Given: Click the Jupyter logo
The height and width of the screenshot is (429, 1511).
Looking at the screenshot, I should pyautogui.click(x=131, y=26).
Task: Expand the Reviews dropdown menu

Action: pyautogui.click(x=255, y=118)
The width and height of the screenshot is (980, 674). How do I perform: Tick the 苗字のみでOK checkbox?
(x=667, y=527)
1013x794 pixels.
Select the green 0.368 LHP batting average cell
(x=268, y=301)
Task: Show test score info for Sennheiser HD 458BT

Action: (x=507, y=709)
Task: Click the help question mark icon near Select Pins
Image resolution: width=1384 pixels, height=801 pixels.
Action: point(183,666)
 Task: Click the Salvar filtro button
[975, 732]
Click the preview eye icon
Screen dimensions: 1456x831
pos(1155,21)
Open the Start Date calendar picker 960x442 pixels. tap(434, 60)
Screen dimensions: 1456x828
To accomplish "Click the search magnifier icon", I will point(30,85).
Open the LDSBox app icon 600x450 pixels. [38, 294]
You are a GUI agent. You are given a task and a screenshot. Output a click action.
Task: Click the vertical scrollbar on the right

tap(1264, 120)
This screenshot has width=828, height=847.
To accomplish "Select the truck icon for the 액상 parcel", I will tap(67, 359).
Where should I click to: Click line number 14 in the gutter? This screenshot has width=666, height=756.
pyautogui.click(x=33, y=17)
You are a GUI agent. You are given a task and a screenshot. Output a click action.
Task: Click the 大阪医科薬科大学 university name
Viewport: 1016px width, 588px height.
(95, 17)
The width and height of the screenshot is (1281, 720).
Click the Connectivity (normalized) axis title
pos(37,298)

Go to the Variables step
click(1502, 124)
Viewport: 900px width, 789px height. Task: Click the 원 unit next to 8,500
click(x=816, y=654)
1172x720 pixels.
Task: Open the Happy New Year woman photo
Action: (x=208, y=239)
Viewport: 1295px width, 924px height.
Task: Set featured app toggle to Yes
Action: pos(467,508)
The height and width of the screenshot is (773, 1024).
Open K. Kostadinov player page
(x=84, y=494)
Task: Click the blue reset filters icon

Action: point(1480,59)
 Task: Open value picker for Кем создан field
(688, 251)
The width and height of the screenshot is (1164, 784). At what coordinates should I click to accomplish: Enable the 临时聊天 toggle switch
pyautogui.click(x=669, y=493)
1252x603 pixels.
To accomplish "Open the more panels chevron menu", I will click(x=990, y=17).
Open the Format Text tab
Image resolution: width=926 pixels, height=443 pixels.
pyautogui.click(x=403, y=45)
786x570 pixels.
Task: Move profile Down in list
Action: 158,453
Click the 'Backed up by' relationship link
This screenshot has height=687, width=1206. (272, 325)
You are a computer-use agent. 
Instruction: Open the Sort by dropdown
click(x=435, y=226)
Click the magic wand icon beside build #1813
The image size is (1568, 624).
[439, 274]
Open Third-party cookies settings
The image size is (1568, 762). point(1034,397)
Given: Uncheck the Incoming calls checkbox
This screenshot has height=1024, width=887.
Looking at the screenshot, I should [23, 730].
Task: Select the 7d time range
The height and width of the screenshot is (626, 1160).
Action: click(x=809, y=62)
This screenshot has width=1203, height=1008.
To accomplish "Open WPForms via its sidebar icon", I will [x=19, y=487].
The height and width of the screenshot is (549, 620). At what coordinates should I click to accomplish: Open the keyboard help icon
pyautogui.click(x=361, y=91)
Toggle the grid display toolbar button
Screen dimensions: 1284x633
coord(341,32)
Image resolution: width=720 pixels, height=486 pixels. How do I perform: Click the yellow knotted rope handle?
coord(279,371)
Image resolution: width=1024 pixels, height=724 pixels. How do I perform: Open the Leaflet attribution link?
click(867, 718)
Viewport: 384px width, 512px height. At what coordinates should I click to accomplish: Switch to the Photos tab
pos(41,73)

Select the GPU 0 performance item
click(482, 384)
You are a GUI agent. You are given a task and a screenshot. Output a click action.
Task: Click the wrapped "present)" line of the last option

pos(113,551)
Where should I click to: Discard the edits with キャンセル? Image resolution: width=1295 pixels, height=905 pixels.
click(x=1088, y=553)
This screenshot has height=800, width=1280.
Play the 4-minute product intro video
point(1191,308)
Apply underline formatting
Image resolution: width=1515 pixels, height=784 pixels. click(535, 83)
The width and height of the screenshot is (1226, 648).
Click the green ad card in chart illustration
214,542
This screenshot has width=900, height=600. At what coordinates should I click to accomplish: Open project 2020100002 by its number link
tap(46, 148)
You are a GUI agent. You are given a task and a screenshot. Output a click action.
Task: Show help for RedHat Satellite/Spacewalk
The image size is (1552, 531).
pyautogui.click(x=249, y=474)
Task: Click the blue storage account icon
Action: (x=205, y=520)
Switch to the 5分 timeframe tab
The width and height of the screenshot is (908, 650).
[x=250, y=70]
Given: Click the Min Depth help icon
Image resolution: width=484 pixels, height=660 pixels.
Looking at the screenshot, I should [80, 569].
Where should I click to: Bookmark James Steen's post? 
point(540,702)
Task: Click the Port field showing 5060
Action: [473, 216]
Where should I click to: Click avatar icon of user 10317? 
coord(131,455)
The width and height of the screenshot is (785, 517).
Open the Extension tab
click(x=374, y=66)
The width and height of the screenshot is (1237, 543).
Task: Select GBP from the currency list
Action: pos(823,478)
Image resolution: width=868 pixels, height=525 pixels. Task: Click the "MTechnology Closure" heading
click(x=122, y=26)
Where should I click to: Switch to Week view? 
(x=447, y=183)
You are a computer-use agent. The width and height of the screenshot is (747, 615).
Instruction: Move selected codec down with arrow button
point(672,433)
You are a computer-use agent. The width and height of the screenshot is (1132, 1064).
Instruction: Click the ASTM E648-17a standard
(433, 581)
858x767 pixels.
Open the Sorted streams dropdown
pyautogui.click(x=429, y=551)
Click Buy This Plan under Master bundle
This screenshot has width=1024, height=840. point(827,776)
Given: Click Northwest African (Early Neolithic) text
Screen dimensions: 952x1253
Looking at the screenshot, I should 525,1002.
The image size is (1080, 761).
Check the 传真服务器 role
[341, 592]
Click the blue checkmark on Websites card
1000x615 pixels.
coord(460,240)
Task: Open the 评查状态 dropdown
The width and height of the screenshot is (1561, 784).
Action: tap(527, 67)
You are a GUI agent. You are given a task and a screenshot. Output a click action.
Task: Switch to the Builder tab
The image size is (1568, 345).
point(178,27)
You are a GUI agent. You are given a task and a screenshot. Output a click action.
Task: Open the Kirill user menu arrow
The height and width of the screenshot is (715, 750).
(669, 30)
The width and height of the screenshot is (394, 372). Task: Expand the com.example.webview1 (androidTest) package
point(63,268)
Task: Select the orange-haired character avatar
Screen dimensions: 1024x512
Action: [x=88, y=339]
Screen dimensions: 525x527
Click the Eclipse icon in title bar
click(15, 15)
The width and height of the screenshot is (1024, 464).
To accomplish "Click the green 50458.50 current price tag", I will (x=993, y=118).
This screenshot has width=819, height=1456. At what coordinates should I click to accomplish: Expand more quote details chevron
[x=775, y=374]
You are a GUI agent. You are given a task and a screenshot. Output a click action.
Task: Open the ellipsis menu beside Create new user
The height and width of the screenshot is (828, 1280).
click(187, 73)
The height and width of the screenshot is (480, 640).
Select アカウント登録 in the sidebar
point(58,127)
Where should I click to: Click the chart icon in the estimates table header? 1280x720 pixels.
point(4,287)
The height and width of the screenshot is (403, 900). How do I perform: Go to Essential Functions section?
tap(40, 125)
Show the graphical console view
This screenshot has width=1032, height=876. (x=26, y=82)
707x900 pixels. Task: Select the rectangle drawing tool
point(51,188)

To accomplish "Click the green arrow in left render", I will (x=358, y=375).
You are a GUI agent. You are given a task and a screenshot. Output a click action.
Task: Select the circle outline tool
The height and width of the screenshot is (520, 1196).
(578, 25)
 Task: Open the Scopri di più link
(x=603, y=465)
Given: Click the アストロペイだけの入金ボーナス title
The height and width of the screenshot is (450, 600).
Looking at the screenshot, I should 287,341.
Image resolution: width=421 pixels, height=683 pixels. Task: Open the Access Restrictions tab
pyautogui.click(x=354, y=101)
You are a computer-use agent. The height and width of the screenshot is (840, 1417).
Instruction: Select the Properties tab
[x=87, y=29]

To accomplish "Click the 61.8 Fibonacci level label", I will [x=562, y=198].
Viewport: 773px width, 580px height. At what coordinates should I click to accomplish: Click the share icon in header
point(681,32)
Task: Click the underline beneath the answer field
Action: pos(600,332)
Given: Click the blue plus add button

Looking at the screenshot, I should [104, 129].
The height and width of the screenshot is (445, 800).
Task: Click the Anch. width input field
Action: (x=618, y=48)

----------

What the exercise asks -> All lines of the entries containing the string "computer" must be shown in full.

Exercise solution ->
You are a computer-use agent. 
You are a computer-use agent. The width and height of the screenshot is (747, 615).
You are a computer-use agent. The width and height of the screenshot is (1132, 1064).
You are a computer-use agent. The height and width of the screenshot is (840, 1417).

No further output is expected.